Exercise description. Which lines in the material below contain the word "option"? Copy each of them.

Provided data.
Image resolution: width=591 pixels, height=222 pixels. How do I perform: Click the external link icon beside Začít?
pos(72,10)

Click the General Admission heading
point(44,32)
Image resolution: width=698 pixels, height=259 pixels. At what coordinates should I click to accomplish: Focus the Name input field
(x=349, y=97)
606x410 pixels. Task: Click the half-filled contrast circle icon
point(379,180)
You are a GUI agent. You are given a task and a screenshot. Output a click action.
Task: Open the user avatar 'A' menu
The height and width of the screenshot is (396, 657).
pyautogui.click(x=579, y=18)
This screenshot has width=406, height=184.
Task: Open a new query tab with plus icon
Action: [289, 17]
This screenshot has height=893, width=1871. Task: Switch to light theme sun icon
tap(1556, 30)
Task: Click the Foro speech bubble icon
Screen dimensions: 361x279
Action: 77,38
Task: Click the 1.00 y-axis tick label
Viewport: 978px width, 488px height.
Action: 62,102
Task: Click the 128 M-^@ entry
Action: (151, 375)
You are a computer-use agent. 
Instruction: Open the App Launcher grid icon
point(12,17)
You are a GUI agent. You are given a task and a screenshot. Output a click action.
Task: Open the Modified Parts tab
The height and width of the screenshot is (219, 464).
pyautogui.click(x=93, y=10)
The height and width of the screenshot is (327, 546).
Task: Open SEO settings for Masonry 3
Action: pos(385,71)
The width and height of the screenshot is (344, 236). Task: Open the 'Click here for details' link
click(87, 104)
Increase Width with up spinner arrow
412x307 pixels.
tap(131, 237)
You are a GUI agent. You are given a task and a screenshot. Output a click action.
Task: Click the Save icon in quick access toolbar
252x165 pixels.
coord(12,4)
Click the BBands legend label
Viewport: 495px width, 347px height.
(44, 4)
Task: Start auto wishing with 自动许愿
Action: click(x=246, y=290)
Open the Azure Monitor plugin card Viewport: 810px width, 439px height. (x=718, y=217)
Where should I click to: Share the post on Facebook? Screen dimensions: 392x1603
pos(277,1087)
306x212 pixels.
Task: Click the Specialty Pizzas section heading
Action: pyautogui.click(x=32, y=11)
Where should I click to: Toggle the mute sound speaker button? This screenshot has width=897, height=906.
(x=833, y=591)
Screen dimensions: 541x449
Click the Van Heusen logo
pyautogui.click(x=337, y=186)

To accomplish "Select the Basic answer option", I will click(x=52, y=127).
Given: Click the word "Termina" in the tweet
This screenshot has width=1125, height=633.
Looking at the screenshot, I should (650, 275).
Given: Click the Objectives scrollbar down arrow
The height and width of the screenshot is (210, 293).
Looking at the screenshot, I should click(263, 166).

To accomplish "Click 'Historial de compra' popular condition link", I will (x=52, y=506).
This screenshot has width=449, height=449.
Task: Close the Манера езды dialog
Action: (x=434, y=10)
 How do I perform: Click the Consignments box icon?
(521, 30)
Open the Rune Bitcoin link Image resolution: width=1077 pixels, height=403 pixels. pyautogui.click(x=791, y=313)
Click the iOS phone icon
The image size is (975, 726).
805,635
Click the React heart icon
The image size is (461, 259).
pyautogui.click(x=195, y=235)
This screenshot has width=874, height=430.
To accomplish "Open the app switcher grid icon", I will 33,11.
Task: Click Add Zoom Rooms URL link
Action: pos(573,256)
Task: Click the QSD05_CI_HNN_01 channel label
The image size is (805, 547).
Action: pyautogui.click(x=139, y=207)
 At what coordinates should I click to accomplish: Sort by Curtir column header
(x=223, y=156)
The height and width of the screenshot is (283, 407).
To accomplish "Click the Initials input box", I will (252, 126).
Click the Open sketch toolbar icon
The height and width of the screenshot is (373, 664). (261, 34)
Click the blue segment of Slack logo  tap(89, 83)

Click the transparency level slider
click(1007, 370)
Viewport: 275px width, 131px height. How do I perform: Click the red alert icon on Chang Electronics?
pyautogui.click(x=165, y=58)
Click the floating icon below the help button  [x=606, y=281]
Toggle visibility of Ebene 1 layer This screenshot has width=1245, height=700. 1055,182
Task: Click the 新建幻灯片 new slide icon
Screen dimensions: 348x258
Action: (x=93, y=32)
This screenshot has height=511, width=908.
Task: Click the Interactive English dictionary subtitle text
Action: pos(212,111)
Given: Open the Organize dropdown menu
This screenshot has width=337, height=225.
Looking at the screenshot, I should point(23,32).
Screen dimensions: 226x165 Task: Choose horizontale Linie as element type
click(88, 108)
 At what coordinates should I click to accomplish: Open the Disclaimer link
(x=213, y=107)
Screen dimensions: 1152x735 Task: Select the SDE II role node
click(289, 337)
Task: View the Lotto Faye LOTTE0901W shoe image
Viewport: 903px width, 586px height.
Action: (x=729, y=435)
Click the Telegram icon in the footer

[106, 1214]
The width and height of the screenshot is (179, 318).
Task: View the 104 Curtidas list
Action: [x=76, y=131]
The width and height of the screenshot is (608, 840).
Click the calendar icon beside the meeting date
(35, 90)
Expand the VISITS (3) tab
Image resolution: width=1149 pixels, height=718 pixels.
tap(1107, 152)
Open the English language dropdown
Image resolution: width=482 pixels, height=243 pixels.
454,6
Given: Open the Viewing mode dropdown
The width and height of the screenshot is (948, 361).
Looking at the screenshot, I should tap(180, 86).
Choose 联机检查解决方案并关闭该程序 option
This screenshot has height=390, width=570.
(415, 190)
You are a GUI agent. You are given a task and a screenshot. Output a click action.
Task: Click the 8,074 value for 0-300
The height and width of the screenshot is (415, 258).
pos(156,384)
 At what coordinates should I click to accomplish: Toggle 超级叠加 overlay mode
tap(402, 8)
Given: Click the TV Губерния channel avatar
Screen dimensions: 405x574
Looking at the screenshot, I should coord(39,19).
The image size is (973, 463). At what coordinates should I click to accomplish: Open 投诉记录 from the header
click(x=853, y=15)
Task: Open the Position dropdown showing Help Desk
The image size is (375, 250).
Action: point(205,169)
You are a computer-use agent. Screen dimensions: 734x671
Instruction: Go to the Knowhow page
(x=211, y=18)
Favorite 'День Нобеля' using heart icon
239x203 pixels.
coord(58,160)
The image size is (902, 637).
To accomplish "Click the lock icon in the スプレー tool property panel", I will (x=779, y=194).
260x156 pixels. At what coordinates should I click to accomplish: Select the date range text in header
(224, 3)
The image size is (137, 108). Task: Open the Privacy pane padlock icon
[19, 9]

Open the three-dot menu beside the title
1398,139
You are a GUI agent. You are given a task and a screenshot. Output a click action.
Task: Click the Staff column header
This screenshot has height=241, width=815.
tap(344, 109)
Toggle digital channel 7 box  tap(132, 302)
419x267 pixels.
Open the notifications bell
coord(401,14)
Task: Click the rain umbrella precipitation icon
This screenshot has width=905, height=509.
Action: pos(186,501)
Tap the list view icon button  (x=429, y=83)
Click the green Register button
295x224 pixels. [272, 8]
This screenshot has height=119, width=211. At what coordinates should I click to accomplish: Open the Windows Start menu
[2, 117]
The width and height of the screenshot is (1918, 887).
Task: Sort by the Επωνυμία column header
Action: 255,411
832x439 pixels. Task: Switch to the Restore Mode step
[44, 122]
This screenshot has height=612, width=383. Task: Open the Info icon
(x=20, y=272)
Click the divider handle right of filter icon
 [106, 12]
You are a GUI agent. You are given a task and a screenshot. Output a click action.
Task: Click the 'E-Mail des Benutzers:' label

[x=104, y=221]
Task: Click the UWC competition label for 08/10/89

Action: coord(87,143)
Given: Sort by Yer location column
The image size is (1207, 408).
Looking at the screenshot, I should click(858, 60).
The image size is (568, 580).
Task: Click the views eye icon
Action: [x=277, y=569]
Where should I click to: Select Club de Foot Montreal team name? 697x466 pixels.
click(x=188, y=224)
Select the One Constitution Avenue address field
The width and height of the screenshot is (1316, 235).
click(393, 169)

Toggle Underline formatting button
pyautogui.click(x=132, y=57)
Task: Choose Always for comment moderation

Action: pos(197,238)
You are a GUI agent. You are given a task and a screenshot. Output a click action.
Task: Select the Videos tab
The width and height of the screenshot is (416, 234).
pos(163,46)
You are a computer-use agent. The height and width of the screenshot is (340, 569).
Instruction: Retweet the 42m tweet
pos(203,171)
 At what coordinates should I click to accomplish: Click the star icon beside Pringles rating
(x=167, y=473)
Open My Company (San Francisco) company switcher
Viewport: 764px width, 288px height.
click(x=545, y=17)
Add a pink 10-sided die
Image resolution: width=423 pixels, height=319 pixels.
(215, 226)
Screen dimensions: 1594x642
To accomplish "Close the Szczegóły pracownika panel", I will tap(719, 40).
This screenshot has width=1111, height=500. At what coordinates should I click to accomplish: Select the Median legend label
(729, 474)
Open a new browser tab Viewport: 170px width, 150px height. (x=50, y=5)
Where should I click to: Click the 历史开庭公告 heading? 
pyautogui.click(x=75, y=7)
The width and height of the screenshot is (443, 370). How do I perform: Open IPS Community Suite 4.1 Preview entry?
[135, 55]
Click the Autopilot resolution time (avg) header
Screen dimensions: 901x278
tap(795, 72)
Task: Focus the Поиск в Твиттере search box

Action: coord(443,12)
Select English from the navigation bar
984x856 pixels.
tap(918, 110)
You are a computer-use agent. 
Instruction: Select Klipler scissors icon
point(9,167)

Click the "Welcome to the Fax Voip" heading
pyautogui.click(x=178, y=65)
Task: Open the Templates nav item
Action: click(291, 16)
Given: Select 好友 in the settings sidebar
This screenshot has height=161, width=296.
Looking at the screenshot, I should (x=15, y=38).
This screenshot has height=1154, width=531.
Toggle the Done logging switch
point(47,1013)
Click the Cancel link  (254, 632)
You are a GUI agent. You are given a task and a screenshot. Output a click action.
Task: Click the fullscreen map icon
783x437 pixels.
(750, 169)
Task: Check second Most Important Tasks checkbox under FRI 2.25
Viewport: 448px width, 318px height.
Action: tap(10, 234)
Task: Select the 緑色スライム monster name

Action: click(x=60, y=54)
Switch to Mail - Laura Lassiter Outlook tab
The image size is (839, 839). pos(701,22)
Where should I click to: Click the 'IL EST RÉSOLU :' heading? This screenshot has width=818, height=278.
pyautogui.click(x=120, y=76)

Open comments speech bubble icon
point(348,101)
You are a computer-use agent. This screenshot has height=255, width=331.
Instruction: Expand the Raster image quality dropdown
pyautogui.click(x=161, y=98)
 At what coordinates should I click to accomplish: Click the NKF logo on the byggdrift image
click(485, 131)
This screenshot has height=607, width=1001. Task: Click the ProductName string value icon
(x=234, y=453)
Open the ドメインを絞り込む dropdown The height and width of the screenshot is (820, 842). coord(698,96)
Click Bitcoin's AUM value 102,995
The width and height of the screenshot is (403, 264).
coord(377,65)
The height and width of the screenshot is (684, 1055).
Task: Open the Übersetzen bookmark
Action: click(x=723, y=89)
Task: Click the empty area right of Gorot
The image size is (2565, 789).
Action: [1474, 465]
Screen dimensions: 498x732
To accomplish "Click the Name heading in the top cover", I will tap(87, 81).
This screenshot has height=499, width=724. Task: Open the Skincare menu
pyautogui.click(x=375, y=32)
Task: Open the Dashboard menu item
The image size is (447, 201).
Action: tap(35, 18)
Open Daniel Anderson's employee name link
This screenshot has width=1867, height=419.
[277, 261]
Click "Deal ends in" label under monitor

Exercise result.
To accomplish "Select the Basic answer option", I will click(x=52, y=127).
Choose 联机检查解决方案并关闭该程序 option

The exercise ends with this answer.